#### 节选原文

......

被线上故障电话叫醒后，我花一下午搭了套零人工告警系统

周五晚上 11 点接到电话：CPU 95%，用户投诉卡顿。

开电脑、登服务器、手动扩容------前后折腾 20 分钟。事后想想，这种事完全可以自动化。

第二天花了一个下午，用 CloudWatch 搞定了：CPU 飙高自动扩容，账单超了自动 Slack 通知。从此再没被半夜电话叫醒过。

CloudWatch 干嘛的？一句话说清楚

三件事：收指标 → 设告警 → 做动作。

markdown 复制代码

指标超阈值 → CloudWatch Alarm → SNS Topic → Lambda/Email/Slack
                                      ↓
                              Auto Scaling Action

EC2 的 CPU、Lambda 的错误率、RDS 的连接数，都是指标。指标超了设定值，就触发告警。告警触发后可以发通知、自动扩容、跑 Lambda------想干嘛干嘛。

场景一：CPU 飙了自动扩容

前提：你有一个 Auto Scaling Group（ASG），跑着 2-6 台 EC2。

创建扩容策略

python 复制代码

import boto3

autoscaling = boto3.client('autoscaling', region_name='ap-northeast-1')

response = autoscaling.put_scaling_policy(
    AutoScalingGroupName='my-web-asg',
    PolicyName='scale-out-on-high-cpu',
    PolicyType='SimpleScaling',
    AdjustmentType='ChangeInCapacity',
    ScalingAdjustment=1,
    Cooldown=300  # 扩完 5 分钟别再扩
)

scale_out_arn = response['PolicyARN']
print(f'扩容策略 ARN: {scale_out_arn}')

设 CloudWatch 告警

python 复制代码

cloudwatch = boto3.client('cloudwatch', region_name='ap-northeast-1')

cloudwatch.put_metric_alarm(
    AlarmName='high-cpu-alarm',
    AlarmDescription='CPU > 80% 持续 3 分钟自动扩容',
    MetricName='CPUUtilization',
    Namespace='AWS/EC2',
    Statistic='Average',
    Period=60,
    EvaluationPeriods=3,
    Threshold=80.0,
    ComparisonOperator='GreaterThanThreshold',
    Dimensions=[
        {
            'Name': 'AutoScalingGroupName',
            'Value': 'my-web-asg'
        }
    ],
    AlarmActions=[scale_out_arn],
    Unit='Percent'
)

为什么是连续 3 分钟？因为瞬时毛刺很常见------数据库慢查询、GC 暂停都可能短暂拉高 CPU。连续 3 分钟才是真的扛不住了。

Cooldown=300 也很关键：新实例从启动到进入负载均衡至少要 2-3 分钟，5 分钟冷却防止重复扩容。

别忘了缩容

流量下来不缩容，等于白花钱：

python 复制代码

response = autoscaling.put_scaling_policy(
    AutoScalingGroupName='my-web-asg',
    PolicyName='scale-in-on-low-cpu',
    PolicyType='SimpleScaling',
    AdjustmentType='ChangeInCapacity',
    ScalingAdjustment=-1,
    Cooldown=300
)

......

#### 原始数据
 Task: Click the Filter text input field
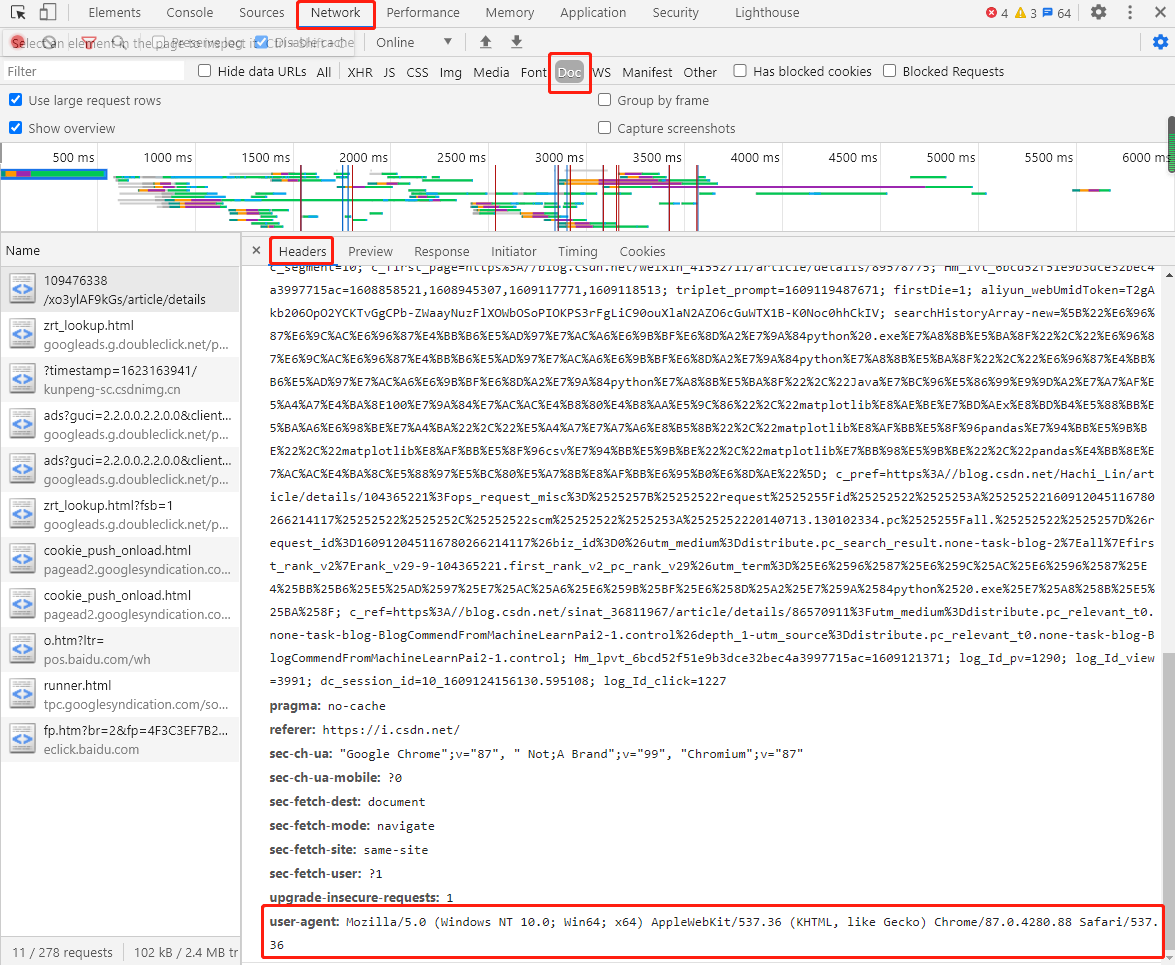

......

#### 练习目标
能否把这篇告警系统文章从“被线上故障电话叫醒后，我花一下午搭了套零人工告警系统”往下一直到“三件事：收指标 → 设告警 → 做动作。”的部分重写一遍，并将其中的“半夜”替换为“深夜”？

#### 参考回答
被线上故障电话叫醒后，我花一下午搭了套零人工告警系统

周五晚上 11 点接到电话：CPU 95%，用户投诉卡顿。

开电脑、登服务器、手动扩容------前后折腾 20 分钟。事后想想，这种事完全可以自动化。

第二天花了一个下午，用 CloudWatch 搞定了：CPU 飙高自动扩容，账单超了自动 Slack 通知。从此再没被深夜电话叫醒过。

CloudWatch 干嘛的？一句话说清楚

三件事：收指标 → 设告警 → 做动作。